## EXERCISE GOAL:
Swap "GUI agent" for "interface agent" throughout the lines below, leaving everything else unchanged.

#####

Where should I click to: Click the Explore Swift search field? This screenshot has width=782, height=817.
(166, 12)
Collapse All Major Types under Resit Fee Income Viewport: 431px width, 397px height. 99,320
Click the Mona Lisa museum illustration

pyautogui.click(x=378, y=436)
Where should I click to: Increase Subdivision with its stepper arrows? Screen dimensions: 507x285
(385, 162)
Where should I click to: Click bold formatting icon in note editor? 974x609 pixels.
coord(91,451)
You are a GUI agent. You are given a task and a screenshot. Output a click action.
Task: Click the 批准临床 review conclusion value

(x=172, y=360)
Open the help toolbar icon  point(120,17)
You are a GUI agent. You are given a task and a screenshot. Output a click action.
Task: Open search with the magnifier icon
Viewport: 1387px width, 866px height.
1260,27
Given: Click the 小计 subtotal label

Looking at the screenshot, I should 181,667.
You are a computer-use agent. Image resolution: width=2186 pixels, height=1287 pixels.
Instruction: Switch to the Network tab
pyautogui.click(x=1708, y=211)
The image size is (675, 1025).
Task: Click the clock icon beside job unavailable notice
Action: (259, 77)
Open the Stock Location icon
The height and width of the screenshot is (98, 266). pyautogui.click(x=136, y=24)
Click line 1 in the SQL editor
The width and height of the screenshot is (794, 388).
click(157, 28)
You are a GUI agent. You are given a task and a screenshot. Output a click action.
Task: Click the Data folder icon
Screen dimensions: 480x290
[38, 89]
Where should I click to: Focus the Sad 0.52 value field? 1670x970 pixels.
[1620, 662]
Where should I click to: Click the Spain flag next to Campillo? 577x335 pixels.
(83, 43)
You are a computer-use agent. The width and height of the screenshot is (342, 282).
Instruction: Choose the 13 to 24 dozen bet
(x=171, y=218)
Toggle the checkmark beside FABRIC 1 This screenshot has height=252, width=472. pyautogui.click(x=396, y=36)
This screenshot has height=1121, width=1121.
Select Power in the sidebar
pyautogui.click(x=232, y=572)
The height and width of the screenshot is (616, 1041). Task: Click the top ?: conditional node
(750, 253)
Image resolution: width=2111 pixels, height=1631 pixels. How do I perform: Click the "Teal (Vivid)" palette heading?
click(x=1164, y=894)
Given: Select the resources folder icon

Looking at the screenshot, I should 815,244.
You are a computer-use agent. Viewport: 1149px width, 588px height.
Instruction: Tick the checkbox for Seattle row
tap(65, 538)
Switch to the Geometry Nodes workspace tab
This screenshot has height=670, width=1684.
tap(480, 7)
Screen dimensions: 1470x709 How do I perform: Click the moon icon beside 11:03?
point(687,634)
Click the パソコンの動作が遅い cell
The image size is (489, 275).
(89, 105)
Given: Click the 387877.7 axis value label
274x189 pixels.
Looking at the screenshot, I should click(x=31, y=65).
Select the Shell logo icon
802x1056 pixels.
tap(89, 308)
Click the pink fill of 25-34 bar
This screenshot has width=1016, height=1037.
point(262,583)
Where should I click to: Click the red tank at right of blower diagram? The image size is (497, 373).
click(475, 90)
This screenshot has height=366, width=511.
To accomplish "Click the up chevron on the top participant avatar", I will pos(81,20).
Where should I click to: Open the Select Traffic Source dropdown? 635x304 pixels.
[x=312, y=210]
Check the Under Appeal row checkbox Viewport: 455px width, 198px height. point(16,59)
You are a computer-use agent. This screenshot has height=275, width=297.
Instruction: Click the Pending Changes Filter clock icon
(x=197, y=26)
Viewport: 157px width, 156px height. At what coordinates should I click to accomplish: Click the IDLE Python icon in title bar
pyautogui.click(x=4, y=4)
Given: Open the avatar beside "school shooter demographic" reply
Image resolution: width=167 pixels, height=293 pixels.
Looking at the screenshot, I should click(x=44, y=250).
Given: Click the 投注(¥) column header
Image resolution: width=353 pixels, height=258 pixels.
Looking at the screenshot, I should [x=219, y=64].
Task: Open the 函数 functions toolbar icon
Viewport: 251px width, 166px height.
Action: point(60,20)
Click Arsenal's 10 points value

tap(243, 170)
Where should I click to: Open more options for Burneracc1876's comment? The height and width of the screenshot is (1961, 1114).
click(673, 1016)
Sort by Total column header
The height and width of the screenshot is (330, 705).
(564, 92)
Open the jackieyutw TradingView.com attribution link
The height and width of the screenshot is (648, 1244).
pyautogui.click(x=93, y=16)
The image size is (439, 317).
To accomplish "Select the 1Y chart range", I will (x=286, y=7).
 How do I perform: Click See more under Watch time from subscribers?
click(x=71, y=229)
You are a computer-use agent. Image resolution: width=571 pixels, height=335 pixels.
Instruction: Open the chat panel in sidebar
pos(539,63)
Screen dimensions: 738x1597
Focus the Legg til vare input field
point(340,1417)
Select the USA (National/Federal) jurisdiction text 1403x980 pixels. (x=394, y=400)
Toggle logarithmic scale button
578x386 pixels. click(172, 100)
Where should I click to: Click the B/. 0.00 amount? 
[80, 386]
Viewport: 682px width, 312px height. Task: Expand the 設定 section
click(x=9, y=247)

#####

## COMPLETE OUTPUT:
Where should I click to: Click the Explore Swift search field? This screenshot has width=782, height=817.
(166, 12)
Collapse All Major Types under Resit Fee Income Viewport: 431px width, 397px height. 99,320
Click the Mona Lisa museum illustration

pyautogui.click(x=378, y=436)
Where should I click to: Increase Subdivision with its stepper arrows? Screen dimensions: 507x285
(385, 162)
Where should I click to: Click bold formatting icon in note editor? 974x609 pixels.
coord(91,451)
You are a interface agent. You are given a task and a screenshot. Output a click action.
Task: Click the 批准临床 review conclusion value

(x=172, y=360)
Open the help toolbar icon  point(120,17)
You are a interface agent. You are given a task and a screenshot. Output a click action.
Task: Open search with the magnifier icon
Viewport: 1387px width, 866px height.
1260,27
Given: Click the 小计 subtotal label

Looking at the screenshot, I should 181,667.
You are a computer-use agent. Image resolution: width=2186 pixels, height=1287 pixels.
Instruction: Switch to the Network tab
pyautogui.click(x=1708, y=211)
The image size is (675, 1025).
Task: Click the clock icon beside job unavailable notice
Action: (259, 77)
Open the Stock Location icon
The height and width of the screenshot is (98, 266). pyautogui.click(x=136, y=24)
Click line 1 in the SQL editor
The width and height of the screenshot is (794, 388).
click(157, 28)
You are a interface agent. You are given a task and a screenshot. Output a click action.
Task: Click the Data folder icon
Screen dimensions: 480x290
[38, 89]
Where should I click to: Focus the Sad 0.52 value field? 1670x970 pixels.
[1620, 662]
Where should I click to: Click the Spain flag next to Campillo? 577x335 pixels.
(83, 43)
You are a computer-use agent. The width and height of the screenshot is (342, 282).
Instruction: Choose the 13 to 24 dozen bet
(x=171, y=218)
Toggle the checkmark beside FABRIC 1 This screenshot has height=252, width=472. pyautogui.click(x=396, y=36)
This screenshot has height=1121, width=1121.
Select Power in the sidebar
pyautogui.click(x=232, y=572)
The height and width of the screenshot is (616, 1041). Task: Click the top ?: conditional node
(750, 253)
Image resolution: width=2111 pixels, height=1631 pixels. How do I perform: Click the "Teal (Vivid)" palette heading?
click(x=1164, y=894)
Given: Select the resources folder icon

Looking at the screenshot, I should 815,244.
You are a computer-use agent. Viewport: 1149px width, 588px height.
Instruction: Tick the checkbox for Seattle row
tap(65, 538)
Switch to the Geometry Nodes workspace tab
This screenshot has height=670, width=1684.
tap(480, 7)
Screen dimensions: 1470x709 How do I perform: Click the moon icon beside 11:03?
point(687,634)
Click the パソコンの動作が遅い cell
The image size is (489, 275).
(89, 105)
Given: Click the 387877.7 axis value label
274x189 pixels.
Looking at the screenshot, I should click(x=31, y=65).
Select the Shell logo icon
802x1056 pixels.
tap(89, 308)
Click the pink fill of 25-34 bar
This screenshot has width=1016, height=1037.
point(262,583)
Where should I click to: Click the red tank at right of blower diagram? The image size is (497, 373).
click(475, 90)
This screenshot has height=366, width=511.
To accomplish "Click the up chevron on the top participant avatar", I will pos(81,20).
Where should I click to: Open the Select Traffic Source dropdown? 635x304 pixels.
[x=312, y=210]
Check the Under Appeal row checkbox Viewport: 455px width, 198px height. point(16,59)
You are a computer-use agent. This screenshot has height=275, width=297.
Instruction: Click the Pending Changes Filter clock icon
(x=197, y=26)
Viewport: 157px width, 156px height. At what coordinates should I click to accomplish: Click the IDLE Python icon in title bar
pyautogui.click(x=4, y=4)
Given: Open the avatar beside "school shooter demographic" reply
Image resolution: width=167 pixels, height=293 pixels.
Looking at the screenshot, I should click(x=44, y=250).
Given: Click the 投注(¥) column header
Image resolution: width=353 pixels, height=258 pixels.
Looking at the screenshot, I should [x=219, y=64].
Task: Open the 函数 functions toolbar icon
Viewport: 251px width, 166px height.
Action: point(60,20)
Click Arsenal's 10 points value

tap(243, 170)
Where should I click to: Open more options for Burneracc1876's comment? The height and width of the screenshot is (1961, 1114).
click(673, 1016)
Sort by Total column header
The height and width of the screenshot is (330, 705).
(564, 92)
Open the jackieyutw TradingView.com attribution link
The height and width of the screenshot is (648, 1244).
pyautogui.click(x=93, y=16)
The image size is (439, 317).
To accomplish "Select the 1Y chart range", I will (x=286, y=7).
 How do I perform: Click See more under Watch time from subscribers?
click(x=71, y=229)
You are a computer-use agent. Image resolution: width=571 pixels, height=335 pixels.
Instruction: Open the chat panel in sidebar
pos(539,63)
Screen dimensions: 738x1597
Focus the Legg til vare input field
point(340,1417)
Select the USA (National/Federal) jurisdiction text 1403x980 pixels. (x=394, y=400)
Toggle logarithmic scale button
578x386 pixels. click(172, 100)
Where should I click to: Click the B/. 0.00 amount? 
[80, 386]
Viewport: 682px width, 312px height. Task: Expand the 設定 section
click(x=9, y=247)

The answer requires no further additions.